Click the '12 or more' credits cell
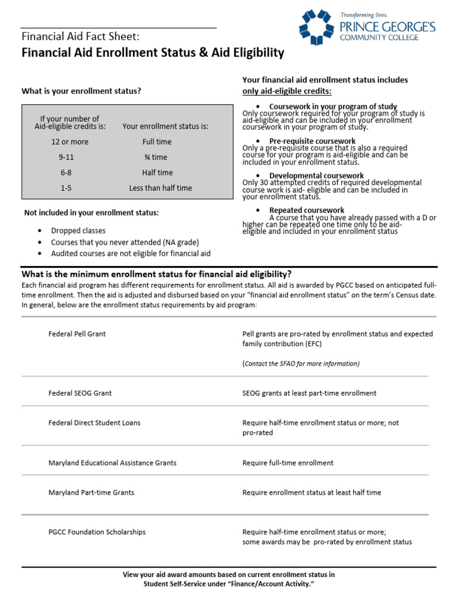tap(70, 142)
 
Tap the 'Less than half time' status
tap(160, 188)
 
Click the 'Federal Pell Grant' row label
tap(77, 334)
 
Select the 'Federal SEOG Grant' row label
tap(80, 393)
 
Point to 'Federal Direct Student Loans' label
tap(94, 422)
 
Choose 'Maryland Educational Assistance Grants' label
tap(112, 463)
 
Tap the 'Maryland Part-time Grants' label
tap(91, 493)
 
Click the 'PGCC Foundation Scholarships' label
tap(97, 532)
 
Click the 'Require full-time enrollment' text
tap(288, 463)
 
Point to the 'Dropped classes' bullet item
tap(78, 231)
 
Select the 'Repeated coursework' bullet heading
tap(307, 211)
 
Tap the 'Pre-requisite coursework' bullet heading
tap(312, 141)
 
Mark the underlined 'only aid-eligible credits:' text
tap(287, 91)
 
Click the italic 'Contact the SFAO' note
tap(301, 364)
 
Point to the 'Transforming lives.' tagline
tap(364, 14)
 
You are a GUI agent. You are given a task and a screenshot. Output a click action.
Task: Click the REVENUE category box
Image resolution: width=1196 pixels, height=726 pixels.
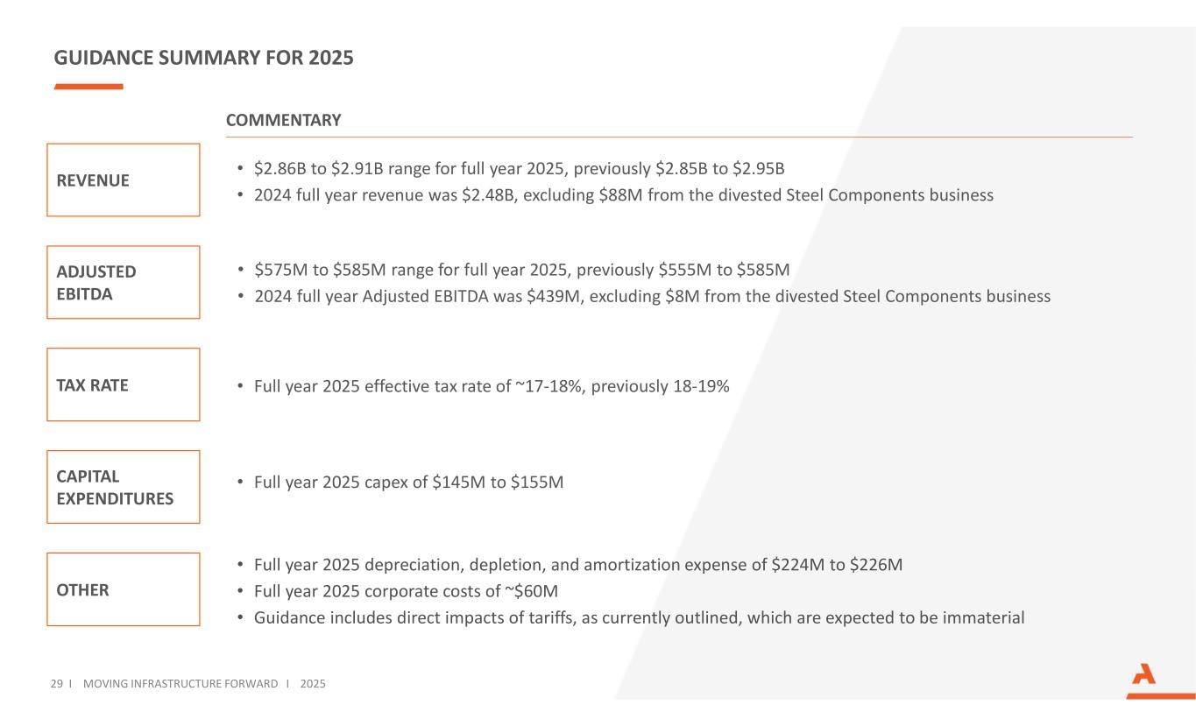point(123,180)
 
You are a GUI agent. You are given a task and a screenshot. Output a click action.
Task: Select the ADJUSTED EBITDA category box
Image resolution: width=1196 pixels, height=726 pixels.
point(123,282)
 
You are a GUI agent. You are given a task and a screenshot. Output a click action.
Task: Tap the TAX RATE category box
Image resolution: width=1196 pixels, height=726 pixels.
point(123,384)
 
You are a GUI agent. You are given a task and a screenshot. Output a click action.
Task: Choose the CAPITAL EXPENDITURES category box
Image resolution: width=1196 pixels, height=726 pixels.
point(123,487)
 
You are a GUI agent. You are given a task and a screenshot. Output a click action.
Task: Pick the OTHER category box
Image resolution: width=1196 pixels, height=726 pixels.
point(123,589)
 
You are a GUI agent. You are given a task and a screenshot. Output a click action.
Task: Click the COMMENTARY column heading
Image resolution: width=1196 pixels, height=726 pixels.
point(283,120)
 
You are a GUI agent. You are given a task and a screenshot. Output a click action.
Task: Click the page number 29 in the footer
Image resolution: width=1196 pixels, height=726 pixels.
point(56,683)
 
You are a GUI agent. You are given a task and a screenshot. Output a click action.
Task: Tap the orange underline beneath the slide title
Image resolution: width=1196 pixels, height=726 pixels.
point(88,87)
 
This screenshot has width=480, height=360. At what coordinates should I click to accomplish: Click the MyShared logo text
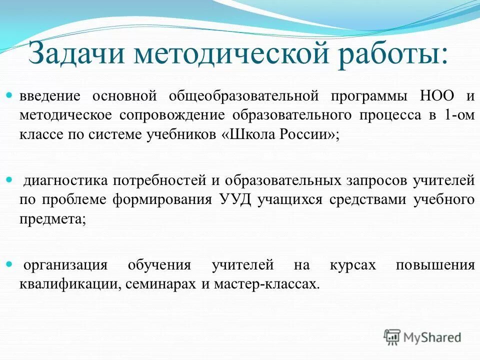432,338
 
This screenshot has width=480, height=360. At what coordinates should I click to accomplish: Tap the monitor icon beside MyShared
392,336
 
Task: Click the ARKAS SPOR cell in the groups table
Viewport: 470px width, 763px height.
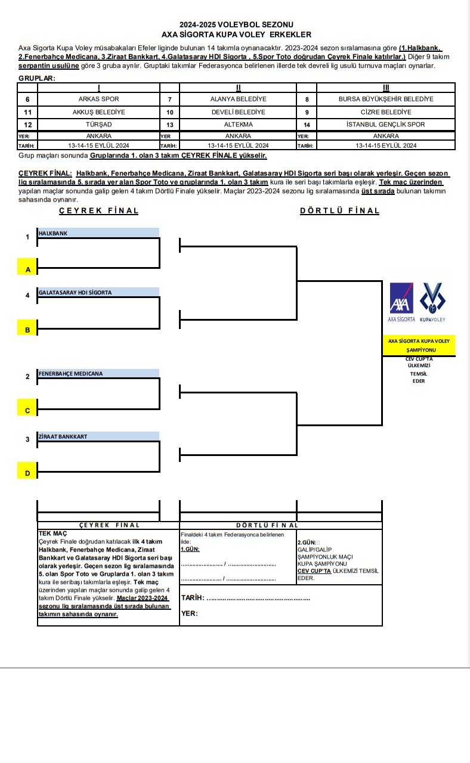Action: (99, 99)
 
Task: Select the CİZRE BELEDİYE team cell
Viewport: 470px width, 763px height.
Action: (386, 112)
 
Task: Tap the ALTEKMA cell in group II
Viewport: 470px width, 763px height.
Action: (238, 125)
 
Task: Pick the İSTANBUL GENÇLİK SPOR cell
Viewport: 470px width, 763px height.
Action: (386, 125)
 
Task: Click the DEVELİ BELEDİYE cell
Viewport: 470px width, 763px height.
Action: (238, 112)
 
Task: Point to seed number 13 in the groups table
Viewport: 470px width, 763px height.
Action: (170, 125)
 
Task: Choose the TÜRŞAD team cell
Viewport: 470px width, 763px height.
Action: (99, 125)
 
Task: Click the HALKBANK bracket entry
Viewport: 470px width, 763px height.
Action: (98, 233)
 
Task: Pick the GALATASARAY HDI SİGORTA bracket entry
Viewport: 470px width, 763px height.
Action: (98, 292)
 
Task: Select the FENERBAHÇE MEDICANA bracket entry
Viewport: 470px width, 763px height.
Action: (98, 374)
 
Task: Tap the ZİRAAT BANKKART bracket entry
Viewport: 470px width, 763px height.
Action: (98, 436)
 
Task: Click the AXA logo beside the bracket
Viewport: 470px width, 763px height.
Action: (401, 300)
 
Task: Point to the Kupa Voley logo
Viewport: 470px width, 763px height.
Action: (432, 300)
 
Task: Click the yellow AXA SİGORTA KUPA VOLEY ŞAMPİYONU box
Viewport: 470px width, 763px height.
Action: (419, 345)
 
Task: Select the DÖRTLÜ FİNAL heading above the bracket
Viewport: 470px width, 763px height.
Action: (339, 210)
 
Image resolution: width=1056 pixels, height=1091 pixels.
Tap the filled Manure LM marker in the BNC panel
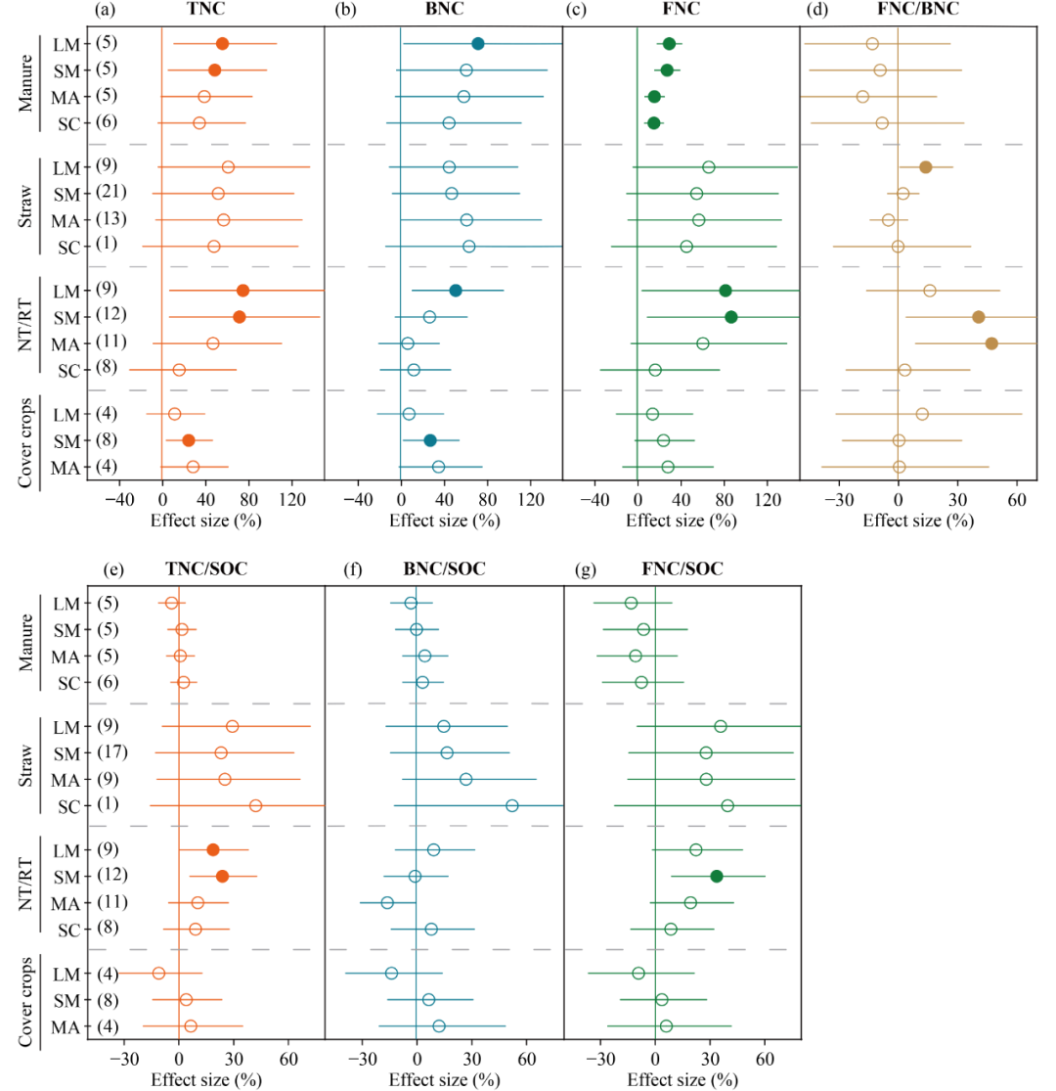pos(477,44)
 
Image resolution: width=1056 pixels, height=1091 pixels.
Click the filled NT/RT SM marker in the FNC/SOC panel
pos(716,877)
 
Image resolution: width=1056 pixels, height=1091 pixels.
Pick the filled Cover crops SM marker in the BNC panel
pos(430,440)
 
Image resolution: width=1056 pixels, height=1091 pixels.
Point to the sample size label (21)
pos(111,193)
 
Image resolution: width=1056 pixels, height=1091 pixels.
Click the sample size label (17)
pos(111,752)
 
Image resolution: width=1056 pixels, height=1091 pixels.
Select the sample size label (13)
pos(111,219)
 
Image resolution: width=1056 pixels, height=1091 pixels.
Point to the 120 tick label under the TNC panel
pos(290,499)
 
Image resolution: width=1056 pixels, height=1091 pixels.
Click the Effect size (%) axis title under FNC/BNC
pos(917,520)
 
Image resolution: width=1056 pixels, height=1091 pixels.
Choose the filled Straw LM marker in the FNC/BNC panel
pos(925,167)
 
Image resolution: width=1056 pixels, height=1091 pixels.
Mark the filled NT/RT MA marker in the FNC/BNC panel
pos(991,343)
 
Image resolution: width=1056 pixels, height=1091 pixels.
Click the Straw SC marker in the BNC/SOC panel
pos(511,805)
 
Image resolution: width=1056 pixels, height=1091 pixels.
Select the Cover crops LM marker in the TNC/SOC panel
pos(158,973)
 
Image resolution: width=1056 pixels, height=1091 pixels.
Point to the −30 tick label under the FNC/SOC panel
pos(598,1059)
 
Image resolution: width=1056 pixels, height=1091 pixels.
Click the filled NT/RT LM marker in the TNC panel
pos(242,290)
******
**Written problem**
Copy the listing again from the line with "Task: Click the DEVELİ BELEDİYE cell" to the line with "pos(477,44)", including both of those lines. Leave the pictures out of your copy.

**Exercise result**
Task: Click the DEVELİ BELEDİYE cell
Viewport: 470px width, 763px height.
Action: (238, 112)
 
Task: Point to seed number 13 in the groups table
Viewport: 470px width, 763px height.
Action: (170, 125)
 
Task: Choose the TÜRŞAD team cell
Viewport: 470px width, 763px height.
Action: (99, 125)
 
Task: Click the HALKBANK bracket entry
Viewport: 470px width, 763px height.
Action: (98, 233)
 
Task: Pick the GALATASARAY HDI SİGORTA bracket entry
Viewport: 470px width, 763px height.
Action: (98, 292)
 
Task: Select the FENERBAHÇE MEDICANA bracket entry
Viewport: 470px width, 763px height.
Action: (98, 374)
 
Task: Tap the ZİRAAT BANKKART bracket entry
Viewport: 470px width, 763px height.
Action: (98, 436)
 
Task: Click the AXA logo beside the bracket
Viewport: 470px width, 763px height.
Action: (401, 300)
 
Task: Point to the Kupa Voley logo
Viewport: 470px width, 763px height.
Action: (432, 300)
 
Task: Click the yellow AXA SİGORTA KUPA VOLEY ŞAMPİYONU box
Viewport: 470px width, 763px height.
Action: (419, 345)
 
Task: Select the DÖRTLÜ FİNAL heading above the bracket
Viewport: 470px width, 763px height.
Action: (339, 210)
 
Image resolution: width=1056 pixels, height=1091 pixels.
Tap the filled Manure LM marker in the BNC panel
pos(477,44)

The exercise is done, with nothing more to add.